The Market Ticker
Commentary on The Capital Markets- Category [Market Musings]

Heard just now on Continual New Bull ****

"We put a 4.5% 10 year into our models to stress test the market and it is still cheap because earnings are growing at 10-12%."

Uh huh.

His model is ****ed, to be polite, yet nobody called him on it.

The reason "earnings" are "growing" like that is that companies are buying back stock and otherwise funding operations with debt.  This "gooses" EPS but it adds deferred costs to their balance sheets at the same time.  How do we know this is going on?  Because C&I debt (non-financial) has gone from $11.2 to $13.9 trillion, an increase of $2.7 trillion dollars, from 2008 to today.

That borrowed money is levered up at ridiculous ratios through this sort of game to produce the so-called "results."  The problem with goosing EPS with buybacks is that each dollar of earnings produces more EPS, but at the same time if there is a loss the same multiplication of that loss in EPS will occur!

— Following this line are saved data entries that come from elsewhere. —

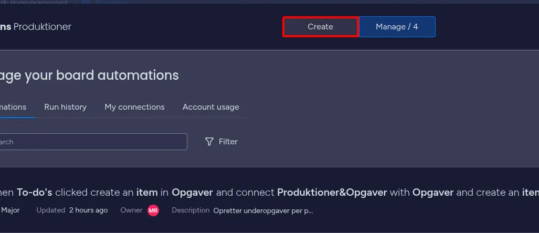Go to the Account usage tab
This screenshot has width=539, height=233.
pos(210,107)
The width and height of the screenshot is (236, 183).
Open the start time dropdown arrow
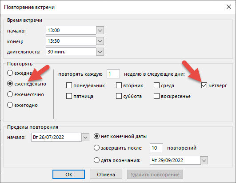click(100, 30)
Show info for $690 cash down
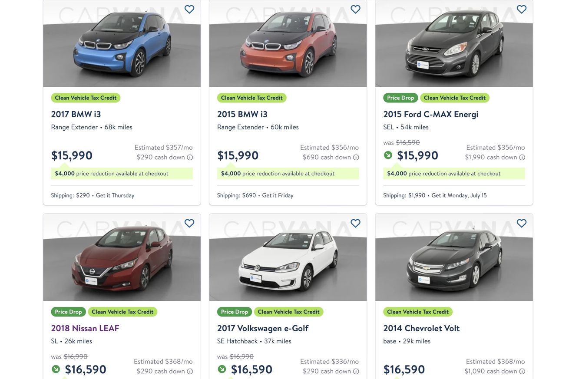The image size is (569, 379). tap(356, 158)
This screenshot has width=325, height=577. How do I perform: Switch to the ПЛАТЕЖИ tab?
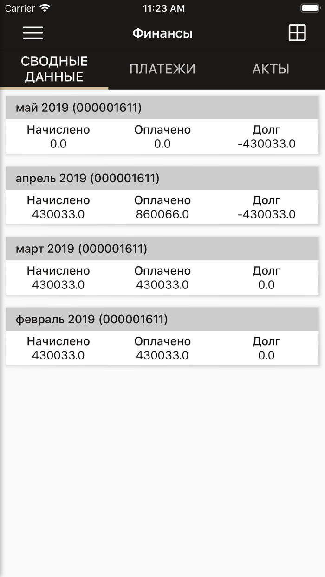point(163,69)
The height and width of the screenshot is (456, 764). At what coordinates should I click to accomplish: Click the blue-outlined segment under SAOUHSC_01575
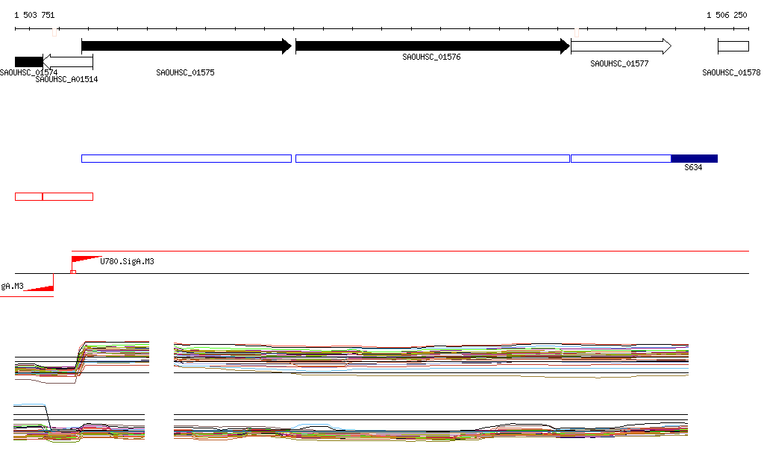tap(186, 158)
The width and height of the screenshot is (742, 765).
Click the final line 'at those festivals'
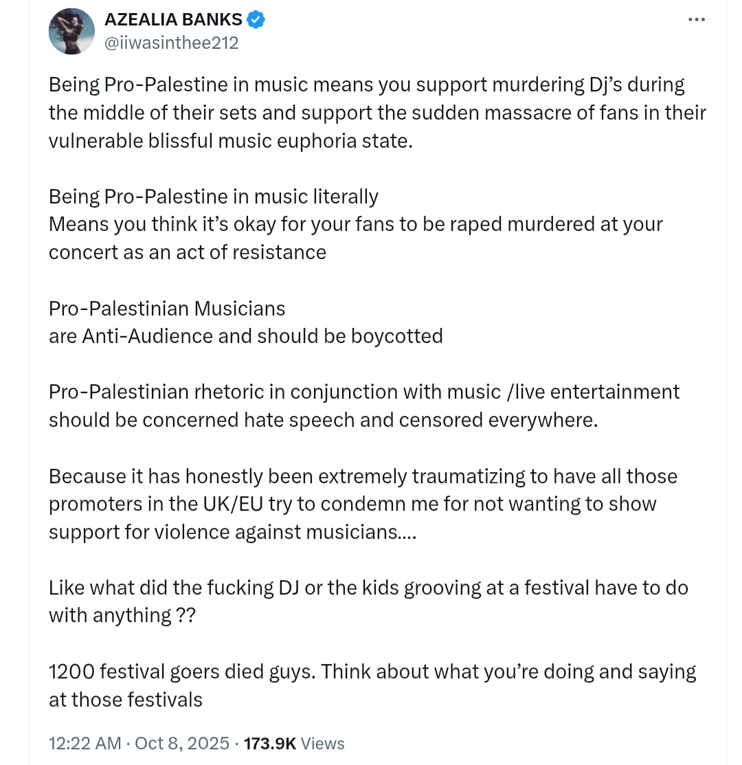coord(125,700)
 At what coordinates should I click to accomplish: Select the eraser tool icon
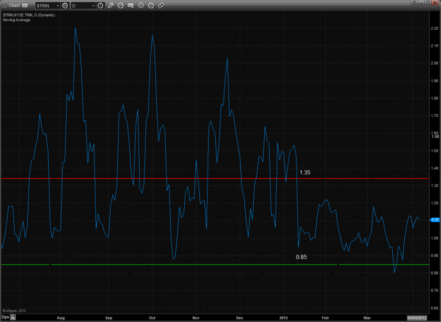pos(161,5)
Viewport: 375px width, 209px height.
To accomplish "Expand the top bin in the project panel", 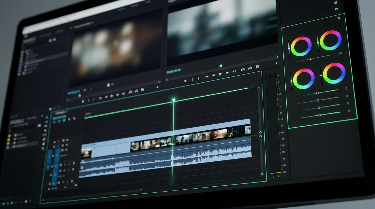I will 25,51.
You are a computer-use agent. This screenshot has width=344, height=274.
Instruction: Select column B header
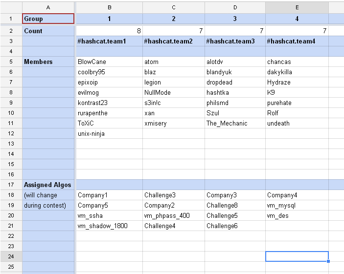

Further, this game only makes sense (and only works) so long as rates are extremely low.  Said debt has a term structure, and when that term structure expires it either must be paid back (the principal!) or it must be rolled over.  That liability is real; someone else owns the other side of it as an asset and it cannot be made to "disappear."

If rates rise then that entire term structure becomes untenable to maintain; as the expiration date comes if the debt is rolled the interest expense becomes punitive and destroys EPS; if not then the capital hit required to pay off the debt destroys EPS and, again, the lower share count means the impact is multiplied exactly as it was on the way up!

If you program your "model" to ignore that then there's no scenario under which anything can go wrong.

How did that work out for you in 2008?